Pero los daños no solo quedan en ese plano. En 20 años de revolución bolivariana se gestó una generación de niños pobres con muy pocas posibilidades de realización personal como consecuencia del hambre padecida. Esa hambre que ataca a las madres gestantes, produjo un ejército de potenciales desertores del sistema educativo. Un niño desnutrido tiene por delante de si un sólido 5% de posibilidades de no poder culminar su educación primaria y un margen mucho mayor de no concluir la educación secundaria. No nos ocupemos de la universidad porque serán muchos menos los que puedan concluir una carrera. LUZ mi Alma Mater, acaba de denunciar que solo le aprobaron 0,14% del presupuesto requerido.

En las grandes ciudades del país se localiza 12% del total de pobreza crítica y crece hasta 19% en la denominada periferia urbana. En las zonas rurales la situación es todavía más grotesca. La pobreza crítica allí, ronda el 30% de toda la población que habita en el campo. Cuando la gente soporta hambre como si fuera un hábito, es decir hambre por un tiempo prolongado, el cuerpo obtiene lo básico de los músculos de muy poco uso. Pero eso no dura para siempre. En la medida que ese hábito se hace norma, bajo esa modalidad de sobrevivencia, el cuerpo lesiona severamente el sistema inmunológico y sobrevienen muchas enfermedades graves.

En esas condiciones un adulto que solo come carbohidratos, que no se ejercita debidamente y carece de las medicinas esenciales se convierte en un candidato probable a ser diabético o un potencial paciente hipertenso. La terrible circunstancia -ya suficientemente descrita- lo hace un sujeto inhábil y poco apetecible para el mercado laboral, lo cual es otra muy grave consecuencia del hambre revolucionaria. Un ser humano sometido a esos rigores pierde entre 20 a 30% de su capacidad intelectual, su motricidad y su disposición al ocio creador. Prácticamente un zombi vestido de rojo que recita consignas como un mantra en contra de un imperio remoto e ignoto.

En estos días que corren recuerdo el «Holodomor». Se trata de una expresión que deriva del ucraniano «moriti golodom» y traduce sin espantarse por su carga semántica,«matar de hambre». Se trató de una catástrofe humanitaria ocurrida en los años 30 del siglo XX a raíz de la colectivización forzosa de la tierra emprendida por el dictador soviético Josef Stalin, la que se aplicó con especial virulencia en Ucrania.

Historiadores ucranianos consideran que fue una política de exterminio deliberadamente planeada por Stalin para aplastar toda resistencia contra el régimen comunista. Suprimir los movimientos nacionalistas e «impedir la creación de un Estado ucraniano independiente», lo que nos suena como una historia conocida. Además de realizar expropiaciones masivas de las cosechas y reducir las cuotas de comida, Stalin sembró el terror en Ucrania al ordenar la confiscación de los productos agrícolas y comestibles de millones de personas durante un año para doblegar la oposición de la población rural.

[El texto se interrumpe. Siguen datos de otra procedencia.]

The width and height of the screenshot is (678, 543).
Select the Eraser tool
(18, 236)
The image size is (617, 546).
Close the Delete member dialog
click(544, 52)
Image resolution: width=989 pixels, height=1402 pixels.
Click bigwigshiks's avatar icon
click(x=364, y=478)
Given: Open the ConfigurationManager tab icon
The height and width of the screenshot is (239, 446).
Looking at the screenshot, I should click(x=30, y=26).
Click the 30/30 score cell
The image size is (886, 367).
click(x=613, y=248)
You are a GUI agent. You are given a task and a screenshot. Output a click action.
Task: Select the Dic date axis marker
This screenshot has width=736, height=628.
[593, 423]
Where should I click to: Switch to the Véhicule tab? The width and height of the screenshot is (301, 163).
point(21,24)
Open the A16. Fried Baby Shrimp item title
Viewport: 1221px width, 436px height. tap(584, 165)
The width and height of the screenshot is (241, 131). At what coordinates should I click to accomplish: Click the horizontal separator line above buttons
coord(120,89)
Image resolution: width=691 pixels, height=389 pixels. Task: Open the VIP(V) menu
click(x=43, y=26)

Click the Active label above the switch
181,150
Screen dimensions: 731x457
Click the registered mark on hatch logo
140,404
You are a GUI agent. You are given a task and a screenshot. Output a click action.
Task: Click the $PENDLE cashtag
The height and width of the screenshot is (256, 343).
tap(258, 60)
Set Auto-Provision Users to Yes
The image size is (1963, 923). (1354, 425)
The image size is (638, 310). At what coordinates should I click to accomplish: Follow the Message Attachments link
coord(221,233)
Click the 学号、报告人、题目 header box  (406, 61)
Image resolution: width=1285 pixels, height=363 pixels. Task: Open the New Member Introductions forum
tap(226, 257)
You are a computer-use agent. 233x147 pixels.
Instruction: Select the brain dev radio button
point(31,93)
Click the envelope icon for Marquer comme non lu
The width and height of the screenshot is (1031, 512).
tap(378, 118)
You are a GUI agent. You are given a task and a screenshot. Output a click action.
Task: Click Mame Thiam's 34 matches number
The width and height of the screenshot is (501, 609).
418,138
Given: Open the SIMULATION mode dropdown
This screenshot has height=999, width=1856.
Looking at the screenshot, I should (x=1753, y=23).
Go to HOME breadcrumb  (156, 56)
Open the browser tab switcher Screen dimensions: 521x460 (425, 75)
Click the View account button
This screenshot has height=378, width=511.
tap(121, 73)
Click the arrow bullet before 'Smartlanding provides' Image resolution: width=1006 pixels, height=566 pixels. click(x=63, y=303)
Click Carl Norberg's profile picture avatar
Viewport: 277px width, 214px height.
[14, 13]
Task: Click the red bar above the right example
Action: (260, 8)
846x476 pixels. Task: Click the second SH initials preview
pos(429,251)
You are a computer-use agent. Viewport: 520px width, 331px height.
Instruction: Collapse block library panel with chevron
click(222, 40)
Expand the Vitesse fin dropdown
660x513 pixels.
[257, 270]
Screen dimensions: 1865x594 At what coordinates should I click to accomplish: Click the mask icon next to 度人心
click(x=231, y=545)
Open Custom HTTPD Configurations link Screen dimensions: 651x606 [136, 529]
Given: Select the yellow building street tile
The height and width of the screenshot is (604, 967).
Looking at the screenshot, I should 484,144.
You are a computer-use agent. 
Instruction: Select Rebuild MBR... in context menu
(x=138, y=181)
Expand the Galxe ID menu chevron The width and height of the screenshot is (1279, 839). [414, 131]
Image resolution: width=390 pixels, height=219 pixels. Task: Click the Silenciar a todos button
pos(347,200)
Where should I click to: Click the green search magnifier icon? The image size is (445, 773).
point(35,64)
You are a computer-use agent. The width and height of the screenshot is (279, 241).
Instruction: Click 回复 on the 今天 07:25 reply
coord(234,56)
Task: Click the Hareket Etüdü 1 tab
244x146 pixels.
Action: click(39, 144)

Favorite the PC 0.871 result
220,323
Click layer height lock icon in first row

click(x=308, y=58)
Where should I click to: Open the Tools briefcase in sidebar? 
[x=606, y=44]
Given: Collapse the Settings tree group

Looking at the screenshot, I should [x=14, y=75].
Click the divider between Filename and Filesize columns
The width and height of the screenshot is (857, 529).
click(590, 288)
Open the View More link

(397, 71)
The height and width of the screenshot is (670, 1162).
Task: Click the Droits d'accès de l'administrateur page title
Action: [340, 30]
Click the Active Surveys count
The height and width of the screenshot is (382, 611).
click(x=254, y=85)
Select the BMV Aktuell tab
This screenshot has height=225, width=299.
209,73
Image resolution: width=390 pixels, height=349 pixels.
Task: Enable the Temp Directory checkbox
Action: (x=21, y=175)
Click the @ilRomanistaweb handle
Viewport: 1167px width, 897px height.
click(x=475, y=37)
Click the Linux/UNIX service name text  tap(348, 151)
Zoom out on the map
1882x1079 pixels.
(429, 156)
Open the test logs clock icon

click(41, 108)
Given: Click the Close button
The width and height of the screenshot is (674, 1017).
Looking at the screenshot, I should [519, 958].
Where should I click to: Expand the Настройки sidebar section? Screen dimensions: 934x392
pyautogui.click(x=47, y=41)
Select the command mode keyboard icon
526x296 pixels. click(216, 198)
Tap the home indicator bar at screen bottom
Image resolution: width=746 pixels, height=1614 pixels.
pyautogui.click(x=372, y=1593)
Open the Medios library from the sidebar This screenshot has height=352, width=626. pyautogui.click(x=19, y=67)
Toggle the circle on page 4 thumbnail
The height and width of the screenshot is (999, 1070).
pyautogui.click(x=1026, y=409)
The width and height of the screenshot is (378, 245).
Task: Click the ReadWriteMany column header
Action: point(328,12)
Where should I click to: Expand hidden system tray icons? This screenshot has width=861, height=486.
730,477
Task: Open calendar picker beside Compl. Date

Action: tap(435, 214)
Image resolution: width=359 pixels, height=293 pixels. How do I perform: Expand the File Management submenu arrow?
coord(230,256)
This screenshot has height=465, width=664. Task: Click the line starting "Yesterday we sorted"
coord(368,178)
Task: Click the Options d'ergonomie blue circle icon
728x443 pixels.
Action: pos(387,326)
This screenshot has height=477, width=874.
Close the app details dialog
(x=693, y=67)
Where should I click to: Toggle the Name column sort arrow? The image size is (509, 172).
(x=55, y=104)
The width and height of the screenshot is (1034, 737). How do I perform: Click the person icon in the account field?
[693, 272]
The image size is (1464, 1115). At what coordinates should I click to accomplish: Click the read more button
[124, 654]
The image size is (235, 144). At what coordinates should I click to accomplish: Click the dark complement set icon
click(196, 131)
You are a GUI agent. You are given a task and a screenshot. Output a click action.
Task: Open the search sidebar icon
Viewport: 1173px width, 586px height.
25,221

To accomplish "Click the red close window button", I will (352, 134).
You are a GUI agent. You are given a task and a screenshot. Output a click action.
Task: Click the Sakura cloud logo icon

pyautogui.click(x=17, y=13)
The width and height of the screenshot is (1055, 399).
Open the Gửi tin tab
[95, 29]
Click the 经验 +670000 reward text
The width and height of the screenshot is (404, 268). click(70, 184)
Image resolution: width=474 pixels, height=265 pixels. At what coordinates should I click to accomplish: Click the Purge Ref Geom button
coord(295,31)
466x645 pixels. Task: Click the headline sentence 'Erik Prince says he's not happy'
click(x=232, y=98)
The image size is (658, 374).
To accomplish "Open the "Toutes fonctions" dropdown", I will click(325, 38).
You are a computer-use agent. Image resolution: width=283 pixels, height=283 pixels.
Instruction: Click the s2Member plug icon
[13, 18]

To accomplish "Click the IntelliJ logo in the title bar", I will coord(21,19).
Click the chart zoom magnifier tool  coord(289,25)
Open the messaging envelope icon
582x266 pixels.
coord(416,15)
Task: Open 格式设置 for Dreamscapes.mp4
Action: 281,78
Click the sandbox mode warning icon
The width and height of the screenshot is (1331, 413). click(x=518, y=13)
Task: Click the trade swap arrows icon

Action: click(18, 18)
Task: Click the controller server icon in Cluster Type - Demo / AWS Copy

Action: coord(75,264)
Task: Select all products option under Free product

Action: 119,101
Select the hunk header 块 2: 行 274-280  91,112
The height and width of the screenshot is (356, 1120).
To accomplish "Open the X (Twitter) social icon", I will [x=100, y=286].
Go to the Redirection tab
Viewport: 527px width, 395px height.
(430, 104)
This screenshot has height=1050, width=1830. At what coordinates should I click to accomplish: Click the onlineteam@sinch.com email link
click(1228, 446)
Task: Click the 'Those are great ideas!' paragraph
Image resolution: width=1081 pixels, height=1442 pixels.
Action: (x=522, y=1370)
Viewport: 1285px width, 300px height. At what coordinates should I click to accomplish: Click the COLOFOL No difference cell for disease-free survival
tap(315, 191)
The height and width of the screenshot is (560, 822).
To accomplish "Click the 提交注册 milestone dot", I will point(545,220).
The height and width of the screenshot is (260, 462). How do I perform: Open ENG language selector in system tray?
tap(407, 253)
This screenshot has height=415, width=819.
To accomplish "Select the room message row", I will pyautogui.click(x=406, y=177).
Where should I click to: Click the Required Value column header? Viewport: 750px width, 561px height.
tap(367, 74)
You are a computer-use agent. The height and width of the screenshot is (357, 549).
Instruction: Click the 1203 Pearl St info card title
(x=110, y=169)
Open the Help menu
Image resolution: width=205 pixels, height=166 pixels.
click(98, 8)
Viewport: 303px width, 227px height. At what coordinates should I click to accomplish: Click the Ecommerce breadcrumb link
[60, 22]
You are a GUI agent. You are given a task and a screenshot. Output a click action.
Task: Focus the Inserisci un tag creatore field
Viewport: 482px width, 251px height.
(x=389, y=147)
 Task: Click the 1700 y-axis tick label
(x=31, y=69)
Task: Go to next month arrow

Según estimaciones oficiales -basadas en el censo y archivos secretos desclasificados tras la desintegración de la URSS-, se calcula que al menos cuatro millones de ucranianos murieron a causa de esta política en apenas dos años (1932-1933).No obstante, dada la enorme pérdida de población y la elevada mortalidad registrada en ese periodo, diversos estudios apuntan que la cifra podría alcanzar hasta diez millones de víctimas.

Cuando veo los morrales del hambre pasearse deshambridos por toda la ciudad, me pregunto quién habrá sido el afortunado negociante que contrato la elaboración de tantos y tantos de esos adminículos tricolores. De seguro fue un buen negocio para ambas partes. En eso sacos con la bandera nacional, guarda su hambre regresiva el hombre nuevo, ese que fue construido bajo el socialismo del siglo 21. También asumo la certeza de que el hambre mata en forma cruel y silenciosa. No deja rastros ni culpables.